В таких разговорах Коста мало что понимал. Не понимал он и того, почему его сосед в самые холодные дни просыпается задолго до рассвета.
— И как тебе только не противно… — бормотал он, — подниматься в такую тьму, до того как Бог свет сотворил…
Никола считал, что самым изумительным преподавателем на факультете был специалист по интегральным и дифференциальным уравнениям доктор Алле. Алле считал человеческую глупость недопустимым безобразием. После лекций он разыскивал Николу и спрашивал:
— Будешь?
И целый час задавал ему специальные задачи.
— Браво! — восклицал Алле.
По окончании математических сеансов они вместе покидали здание политехнической школы.

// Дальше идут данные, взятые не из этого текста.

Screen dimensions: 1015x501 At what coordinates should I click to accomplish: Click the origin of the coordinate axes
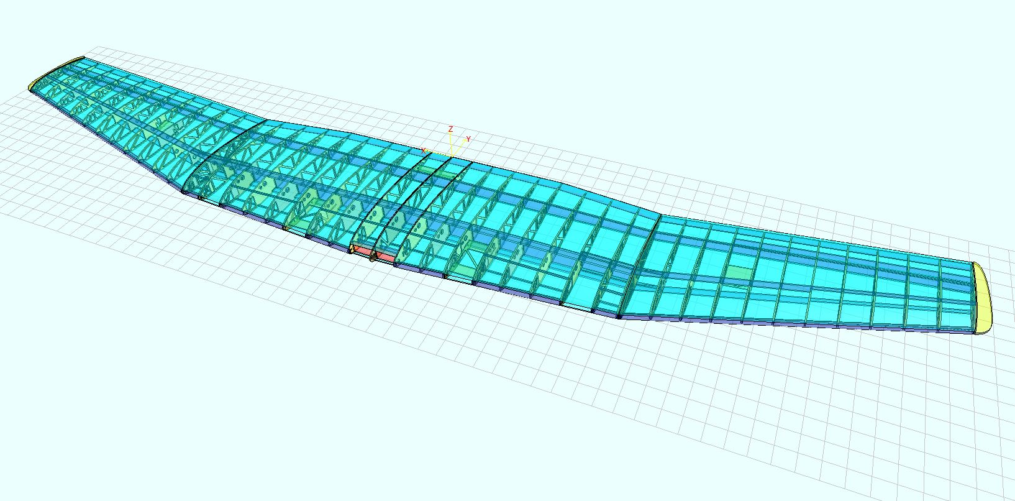pos(452,154)
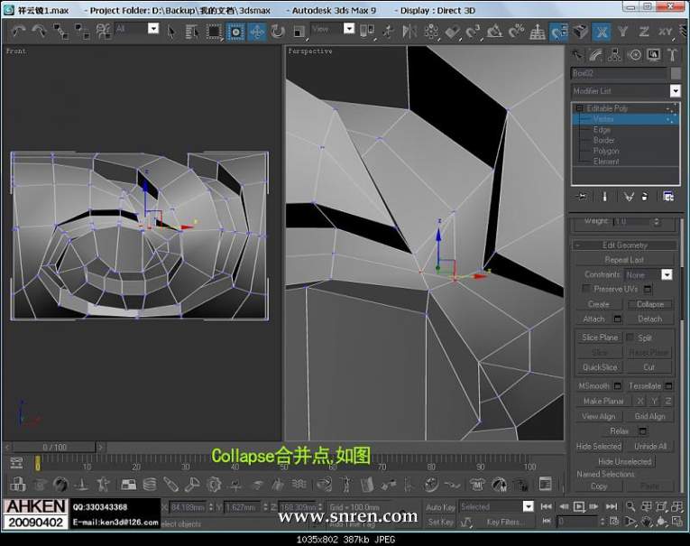Open the Constraints dropdown
This screenshot has height=546, width=690.
(667, 274)
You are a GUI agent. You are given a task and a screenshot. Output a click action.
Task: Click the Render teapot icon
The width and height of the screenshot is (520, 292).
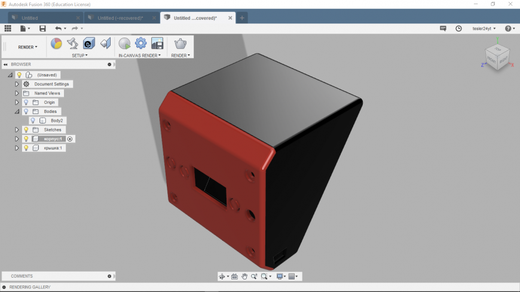(x=180, y=44)
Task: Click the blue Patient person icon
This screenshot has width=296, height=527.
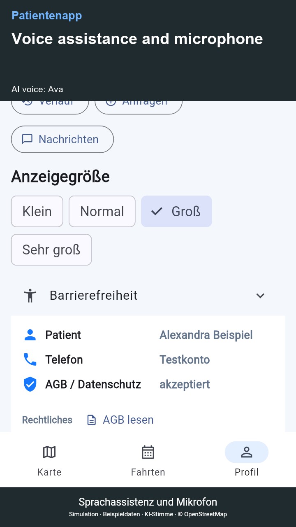Action: coord(30,335)
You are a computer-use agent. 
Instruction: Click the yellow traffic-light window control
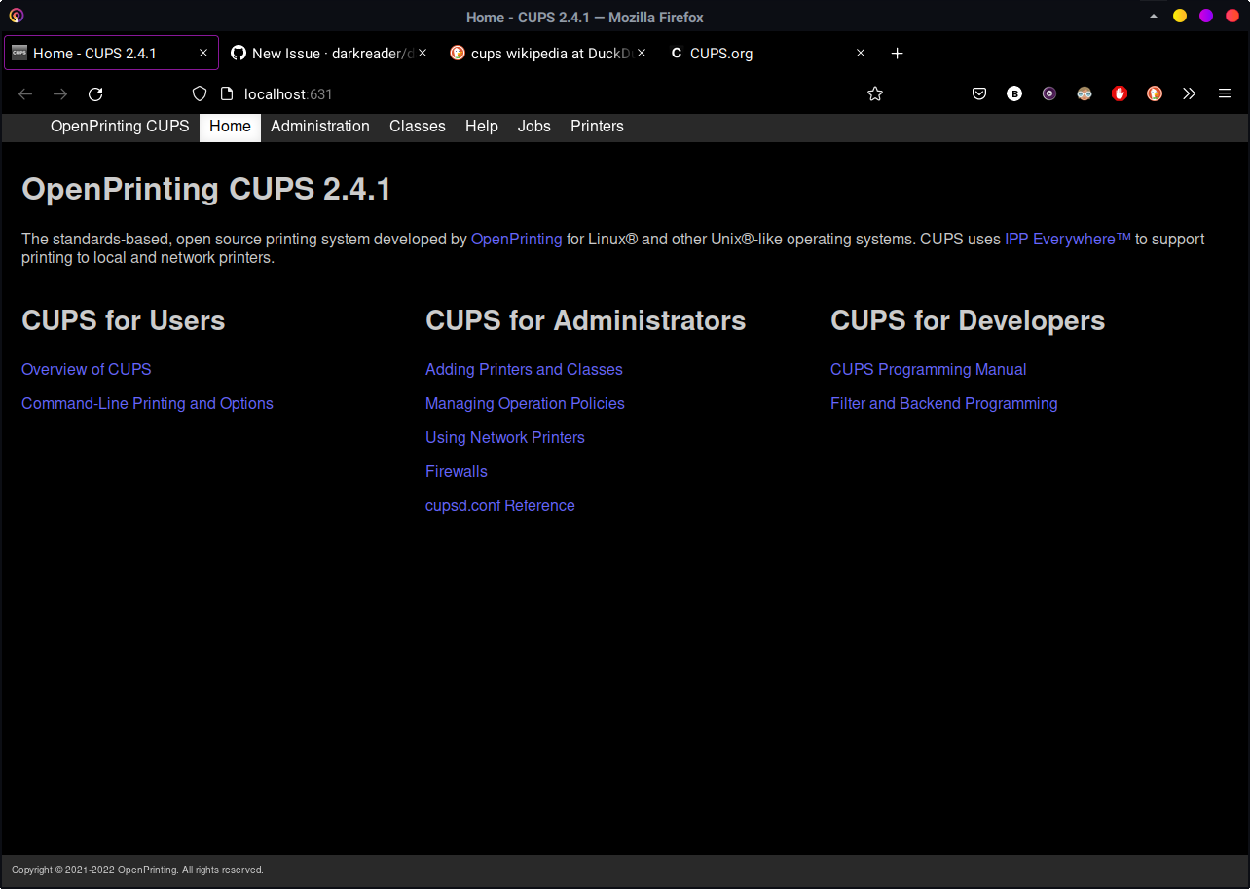coord(1180,16)
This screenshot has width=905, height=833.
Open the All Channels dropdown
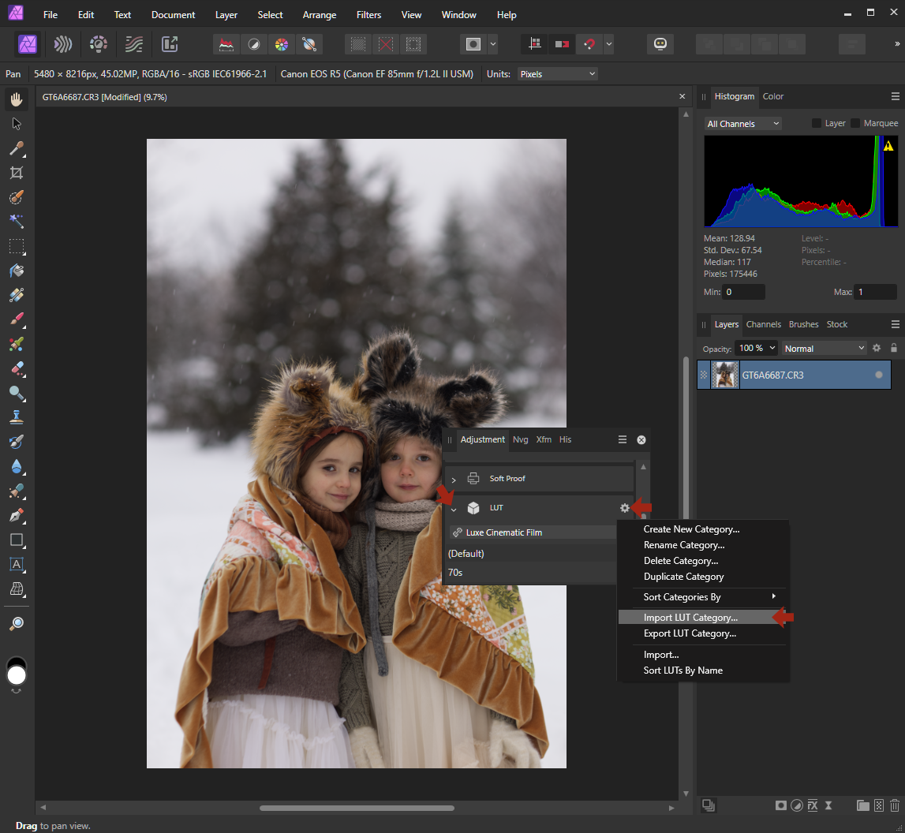tap(742, 123)
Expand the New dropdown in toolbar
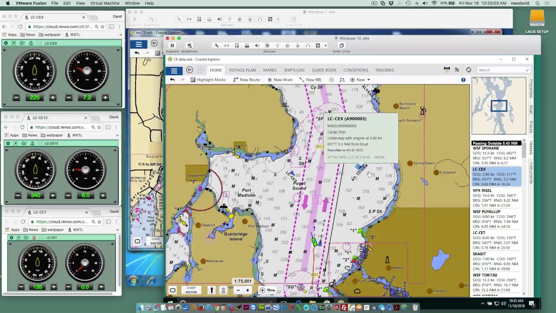Image resolution: width=556 pixels, height=313 pixels. pyautogui.click(x=361, y=80)
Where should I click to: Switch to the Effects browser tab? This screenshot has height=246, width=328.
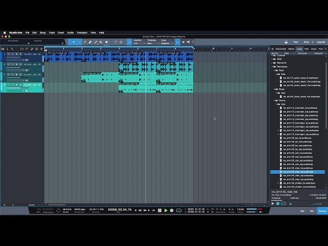[291, 49]
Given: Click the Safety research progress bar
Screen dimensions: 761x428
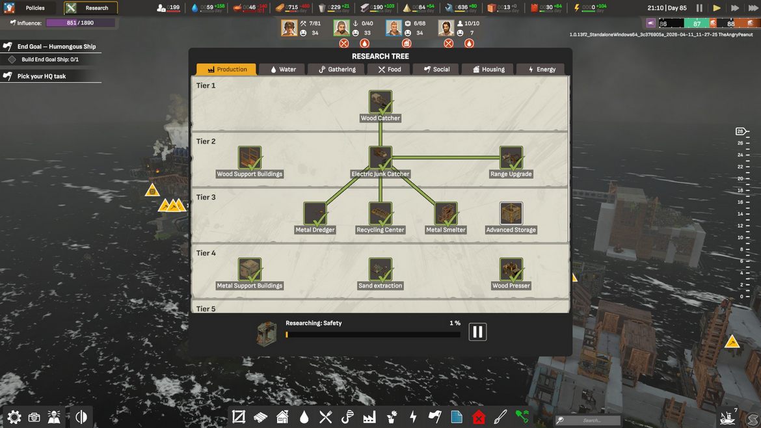Looking at the screenshot, I should coord(373,334).
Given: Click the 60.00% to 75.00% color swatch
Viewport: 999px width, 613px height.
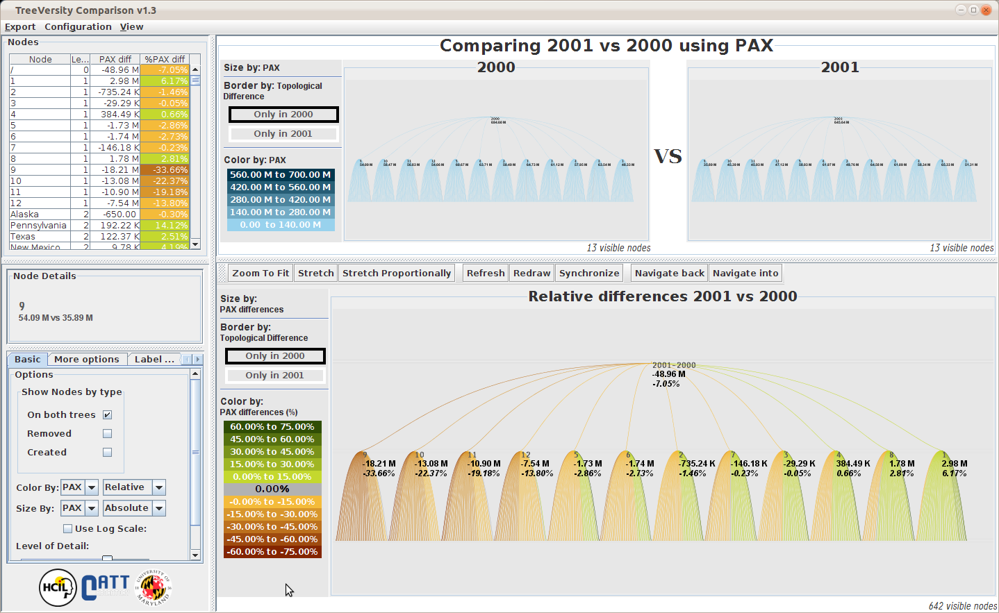Looking at the screenshot, I should [x=272, y=427].
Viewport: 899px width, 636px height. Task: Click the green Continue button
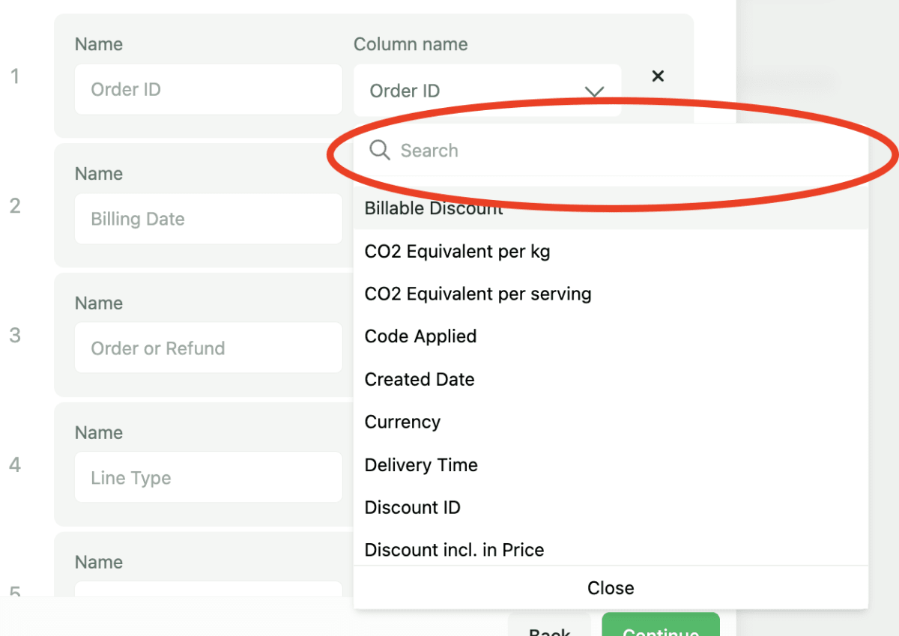coord(660,628)
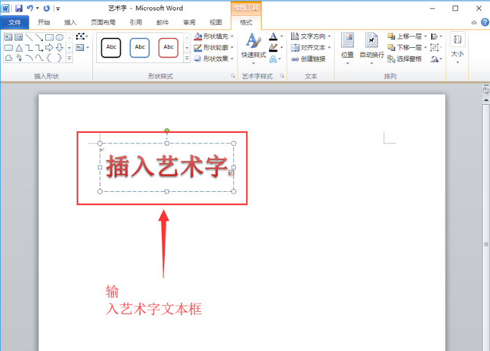Open the Text Direction (文字方向) dropdown
This screenshot has width=490, height=351.
click(330, 36)
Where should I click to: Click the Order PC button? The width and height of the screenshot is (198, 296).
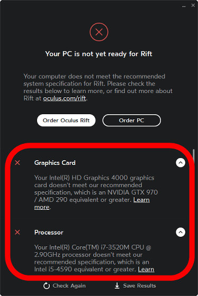[x=132, y=121]
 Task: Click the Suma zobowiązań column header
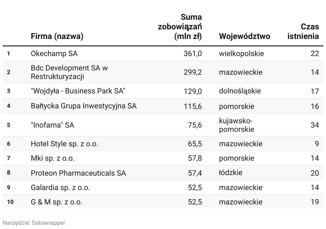tap(180, 27)
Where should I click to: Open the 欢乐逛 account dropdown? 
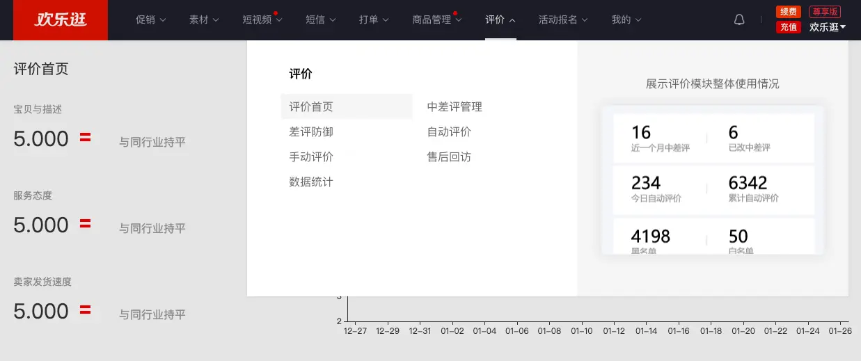point(828,27)
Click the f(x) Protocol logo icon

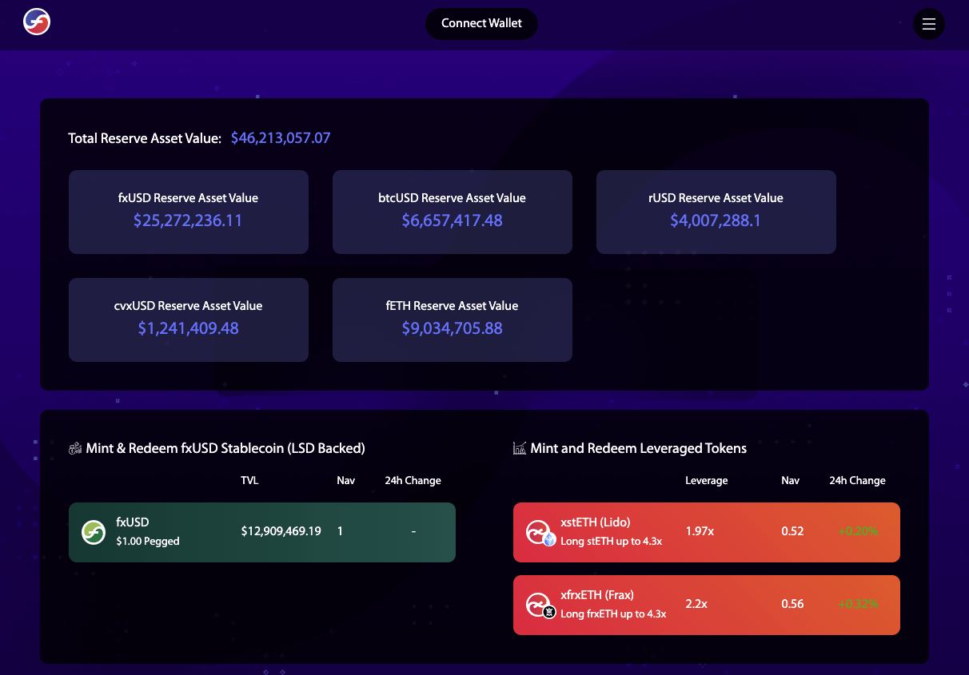pyautogui.click(x=37, y=22)
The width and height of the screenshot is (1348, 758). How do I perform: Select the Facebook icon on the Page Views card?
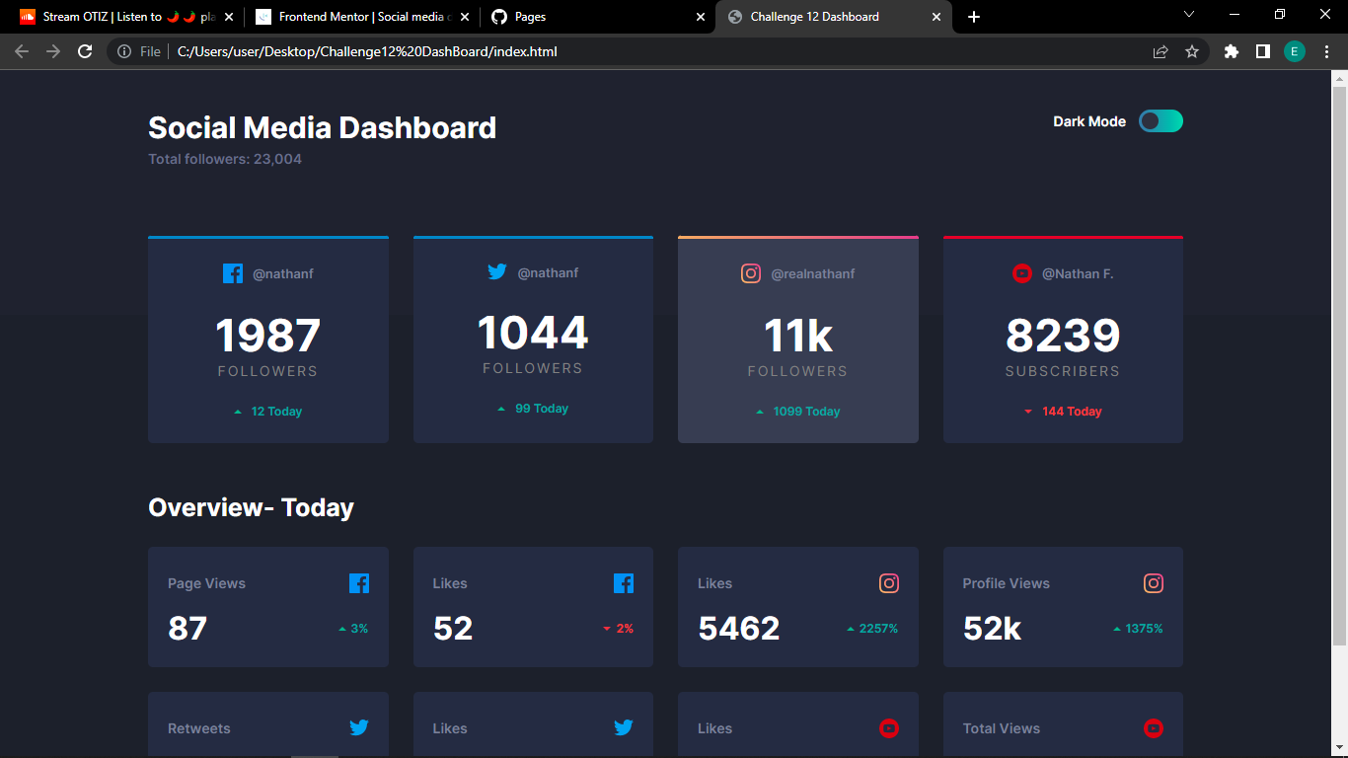click(359, 583)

Студент удивил профессора вопросом:
— Видите экипажи на улицах Граца?
— Вижу, — заморгали глаза Алле, увеличенные стеклами пенсне.
— Многие из них катятся на эластичных рессорах и обиты кожей по моде девятнадцатого века.
— Ну и?..
— Но ведь они принципиально не отличаются от колесниц, описанных у Гомера и в Ветхом Завете.
— И?..
Никола раскрыл портфель и показал профессору эскиз машины для полетов с электрическим двигателем.
— Не пришла ли пора летать? — взволнованно спросил он.
В первый год обучения Николу мало интересовал мир вне библиотеки и аудиторий политехнической школы. Его не вдохновлял ни здешний приятный климат, ни термальные источники в Тобельбаде. Ни часовая башня шестнадцатого века. Ни Мура. Ни мосты на ней. Ни пивные. В этом городе добрых шляпников и оптиков его интересовали книги и электротехника.